RECORDS PROVIDED:
________________

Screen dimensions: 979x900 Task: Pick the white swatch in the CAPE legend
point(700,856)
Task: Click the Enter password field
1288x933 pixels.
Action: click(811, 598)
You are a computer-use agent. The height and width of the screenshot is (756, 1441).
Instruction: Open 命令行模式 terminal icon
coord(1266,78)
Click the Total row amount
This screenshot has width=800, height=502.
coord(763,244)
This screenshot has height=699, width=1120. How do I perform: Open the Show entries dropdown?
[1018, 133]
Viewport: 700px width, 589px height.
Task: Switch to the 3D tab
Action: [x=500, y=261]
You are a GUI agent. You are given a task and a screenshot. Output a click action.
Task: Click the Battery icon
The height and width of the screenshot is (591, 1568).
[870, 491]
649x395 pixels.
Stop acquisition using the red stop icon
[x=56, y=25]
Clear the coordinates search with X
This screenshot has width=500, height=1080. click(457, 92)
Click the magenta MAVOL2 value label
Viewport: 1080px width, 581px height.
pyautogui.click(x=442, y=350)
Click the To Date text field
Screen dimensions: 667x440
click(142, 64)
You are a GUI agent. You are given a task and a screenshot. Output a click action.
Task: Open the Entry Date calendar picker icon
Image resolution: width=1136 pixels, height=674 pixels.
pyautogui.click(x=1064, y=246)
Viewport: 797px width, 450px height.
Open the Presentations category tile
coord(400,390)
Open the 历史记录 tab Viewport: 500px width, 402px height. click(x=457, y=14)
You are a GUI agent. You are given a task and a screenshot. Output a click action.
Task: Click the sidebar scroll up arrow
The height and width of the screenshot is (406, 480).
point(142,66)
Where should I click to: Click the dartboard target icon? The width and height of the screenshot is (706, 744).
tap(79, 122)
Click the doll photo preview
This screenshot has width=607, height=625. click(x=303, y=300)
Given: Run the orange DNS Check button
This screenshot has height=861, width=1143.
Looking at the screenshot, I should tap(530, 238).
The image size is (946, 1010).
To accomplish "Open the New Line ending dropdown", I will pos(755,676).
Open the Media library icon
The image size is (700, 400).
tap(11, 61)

________________

ASSIGNMENT: Beginning with the first line and ending with the last, restate the data word for word.

ANSWER SECTION:
Screen dimensions: 979x900 Task: Pick the white swatch in the CAPE legend
point(700,856)
Task: Click the Enter password field
1288x933 pixels.
Action: click(811, 598)
You are a computer-use agent. The height and width of the screenshot is (756, 1441).
Instruction: Open 命令行模式 terminal icon
coord(1266,78)
Click the Total row amount
This screenshot has width=800, height=502.
coord(763,244)
This screenshot has height=699, width=1120. How do I perform: Open the Show entries dropdown?
[1018, 133]
Viewport: 700px width, 589px height.
Task: Switch to the 3D tab
Action: [x=500, y=261]
You are a GUI agent. You are given a task and a screenshot. Output a click action.
Task: Click the Battery icon
The height and width of the screenshot is (591, 1568).
[870, 491]
649x395 pixels.
Stop acquisition using the red stop icon
[x=56, y=25]
Clear the coordinates search with X
This screenshot has width=500, height=1080. click(457, 92)
Click the magenta MAVOL2 value label
Viewport: 1080px width, 581px height.
pyautogui.click(x=442, y=350)
Click the To Date text field
Screen dimensions: 667x440
click(142, 64)
You are a GUI agent. You are given a task and a screenshot. Output a click action.
Task: Open the Entry Date calendar picker icon
Image resolution: width=1136 pixels, height=674 pixels.
pyautogui.click(x=1064, y=246)
Viewport: 797px width, 450px height.
Open the Presentations category tile
coord(400,390)
Open the 历史记录 tab Viewport: 500px width, 402px height. click(x=457, y=14)
You are a GUI agent. You are given a task and a screenshot. Output a click action.
Task: Click the sidebar scroll up arrow
The height and width of the screenshot is (406, 480).
point(142,66)
Where should I click to: Click the dartboard target icon? The width and height of the screenshot is (706, 744).
tap(79, 122)
Click the doll photo preview
This screenshot has width=607, height=625. click(x=303, y=300)
Given: Run the orange DNS Check button
This screenshot has height=861, width=1143.
Looking at the screenshot, I should tap(530, 238).
The image size is (946, 1010).
To accomplish "Open the New Line ending dropdown", I will pos(755,676).
Open the Media library icon
The image size is (700, 400).
tap(11, 61)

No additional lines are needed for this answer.